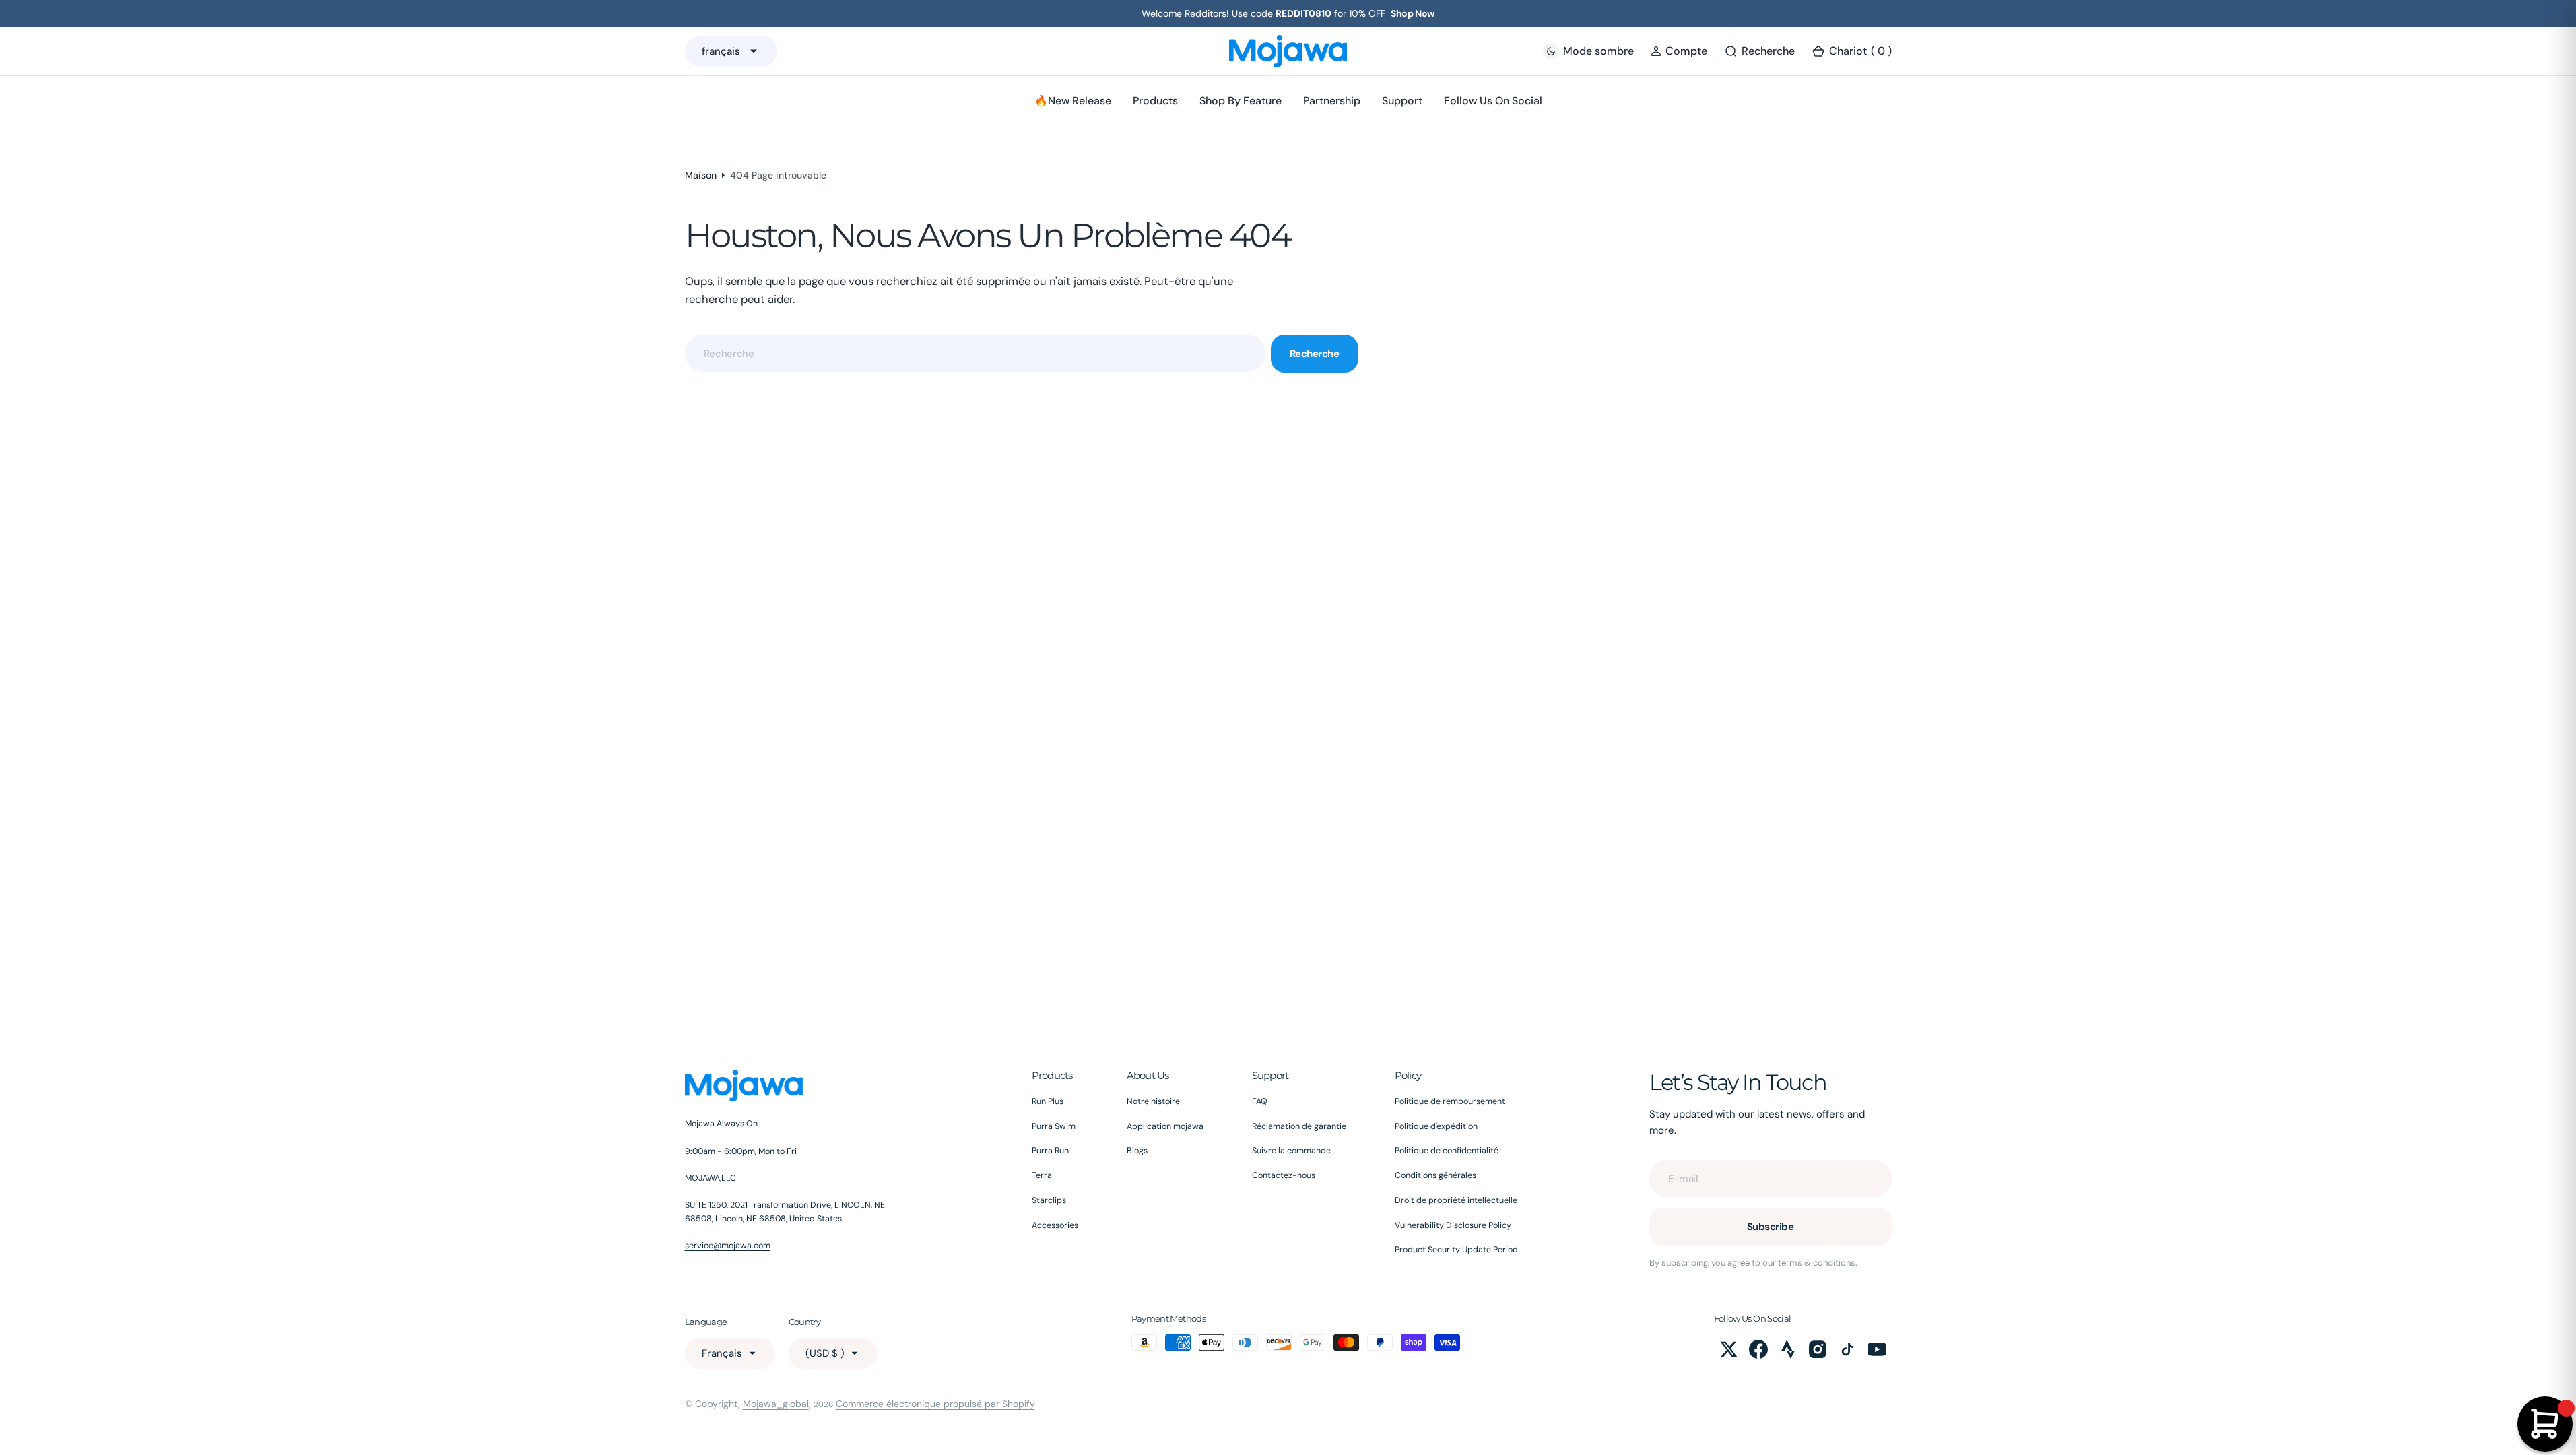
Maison (701, 175)
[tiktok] (1847, 1349)
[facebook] (1758, 1349)
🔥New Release (1072, 101)
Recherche (1315, 353)
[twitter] (1729, 1349)
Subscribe (1770, 1226)
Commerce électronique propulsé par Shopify (935, 1404)
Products (1155, 101)
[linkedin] (1788, 1349)
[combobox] (975, 353)
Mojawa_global (776, 1404)
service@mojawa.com (727, 1245)
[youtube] (1877, 1349)
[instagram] (1817, 1349)
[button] (1679, 51)
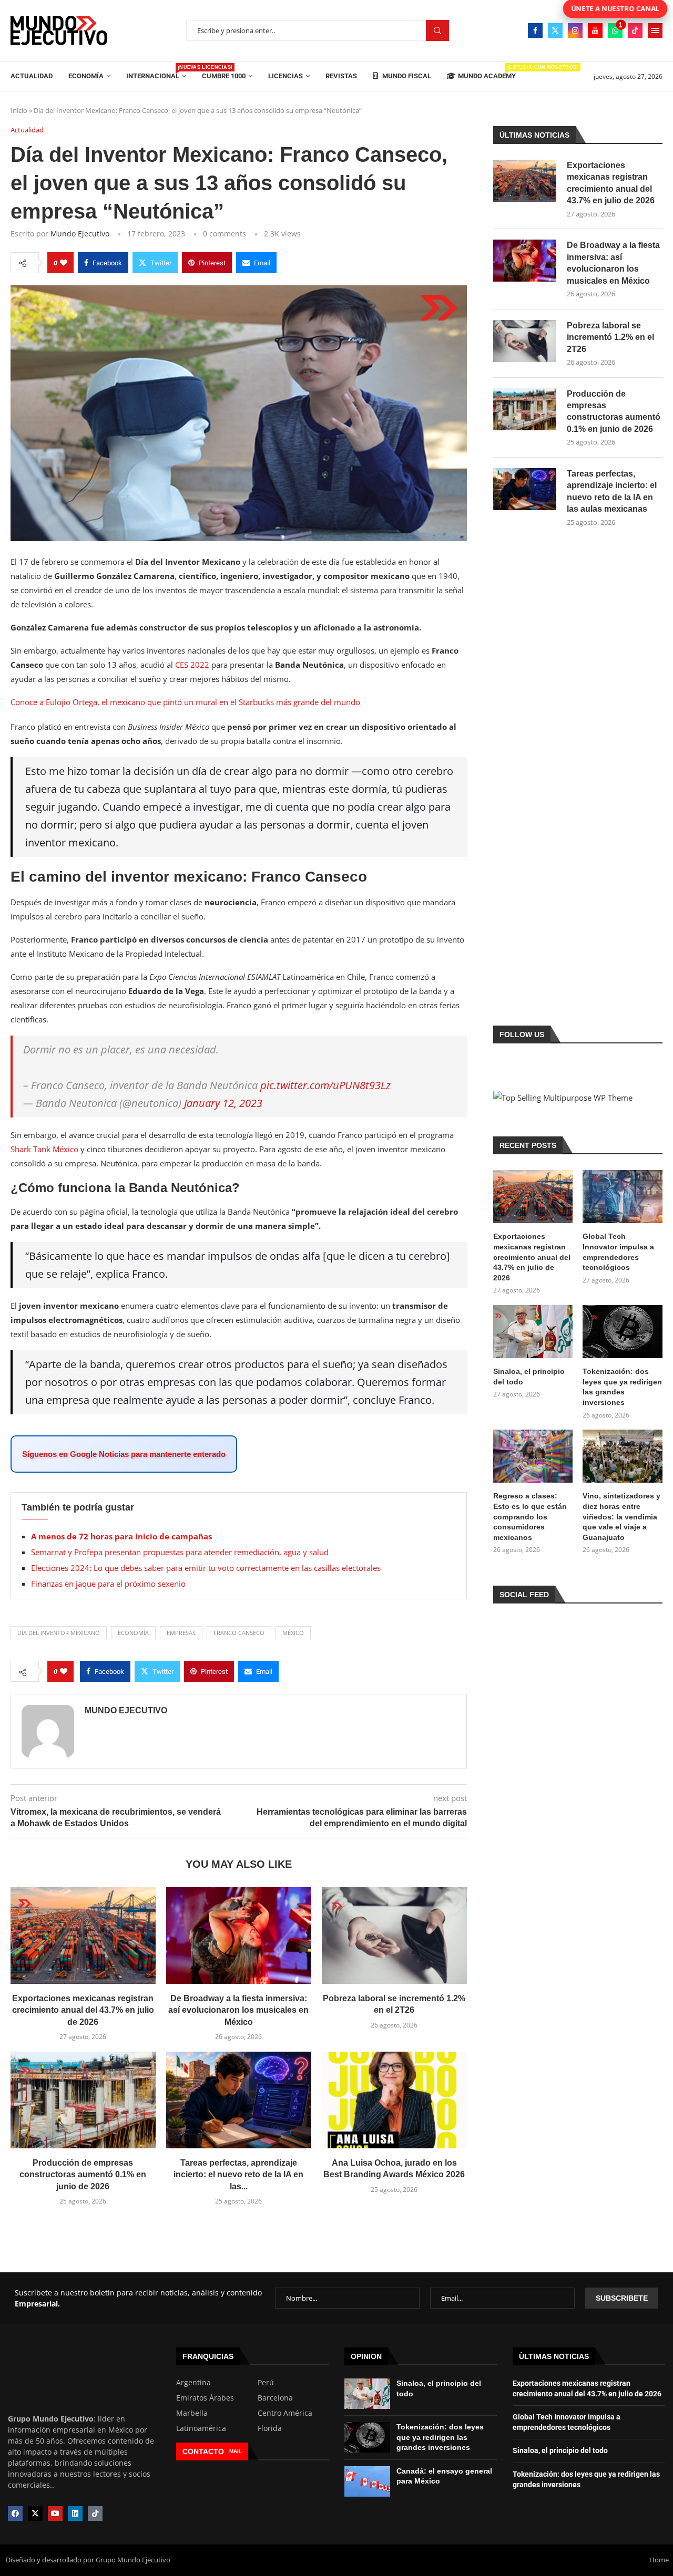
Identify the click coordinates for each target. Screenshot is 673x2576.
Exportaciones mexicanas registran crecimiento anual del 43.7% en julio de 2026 (83, 2010)
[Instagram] (575, 30)
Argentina (193, 2382)
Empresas (181, 1633)
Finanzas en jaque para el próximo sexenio (108, 1583)
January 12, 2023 (223, 1103)
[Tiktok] (635, 30)
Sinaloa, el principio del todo (529, 1376)
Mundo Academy (487, 72)
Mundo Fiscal (406, 76)
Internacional (156, 72)
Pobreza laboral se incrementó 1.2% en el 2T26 (610, 337)
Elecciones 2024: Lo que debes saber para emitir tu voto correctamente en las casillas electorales (206, 1568)
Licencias (285, 76)
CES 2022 (192, 664)
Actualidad (32, 76)
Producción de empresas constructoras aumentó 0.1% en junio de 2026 (82, 2174)
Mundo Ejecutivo (79, 234)
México (293, 1633)
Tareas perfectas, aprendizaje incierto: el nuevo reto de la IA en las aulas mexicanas (612, 491)
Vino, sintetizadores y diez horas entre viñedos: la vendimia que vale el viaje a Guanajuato (621, 1516)
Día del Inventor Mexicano (58, 1633)
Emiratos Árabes (205, 2398)
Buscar (437, 31)
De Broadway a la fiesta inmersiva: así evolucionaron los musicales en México (238, 2010)
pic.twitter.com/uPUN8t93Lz (325, 1085)
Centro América (285, 2413)
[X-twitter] (35, 2513)
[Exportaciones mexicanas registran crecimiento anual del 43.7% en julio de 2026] (83, 1935)
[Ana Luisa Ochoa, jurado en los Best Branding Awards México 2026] (394, 2100)
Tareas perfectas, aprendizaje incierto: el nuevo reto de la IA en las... (238, 2174)
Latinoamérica (201, 2428)
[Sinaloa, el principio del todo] (533, 1331)
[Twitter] (555, 30)
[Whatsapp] (615, 30)
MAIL (235, 2451)
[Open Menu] (655, 30)
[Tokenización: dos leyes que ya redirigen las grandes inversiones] (622, 1331)
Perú (266, 2382)
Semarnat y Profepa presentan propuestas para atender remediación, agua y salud (180, 1552)
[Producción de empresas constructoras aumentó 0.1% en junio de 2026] (83, 2100)
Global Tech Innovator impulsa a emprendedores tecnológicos (618, 1251)
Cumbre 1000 (224, 76)
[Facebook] (535, 30)
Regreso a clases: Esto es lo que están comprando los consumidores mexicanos (530, 1516)
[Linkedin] (75, 2513)
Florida (270, 2428)
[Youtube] (595, 30)
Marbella (192, 2413)
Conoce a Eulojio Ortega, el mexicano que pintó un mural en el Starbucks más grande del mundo (185, 702)
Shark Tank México (45, 1149)
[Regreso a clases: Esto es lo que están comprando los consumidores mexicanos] (533, 1456)
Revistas (341, 76)
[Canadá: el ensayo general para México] (367, 2481)
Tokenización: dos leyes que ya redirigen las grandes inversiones (622, 1386)
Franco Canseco (238, 1633)
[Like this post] (63, 262)
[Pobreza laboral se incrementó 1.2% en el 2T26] (394, 1935)
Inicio (19, 110)
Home (659, 2559)
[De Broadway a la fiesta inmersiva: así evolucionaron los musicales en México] (238, 1935)
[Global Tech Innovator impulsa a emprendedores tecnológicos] (622, 1196)
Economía (86, 76)
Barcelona (275, 2398)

•••••

_Prompt:_ All lines that contain the word "tecnológicos" should be copied from the listing.

_Answer to this problem:_
Global Tech Innovator impulsa a emprendedores tecnológicos (618, 1251)
[Global Tech Innovator impulsa a emprendedores tecnológicos] (622, 1196)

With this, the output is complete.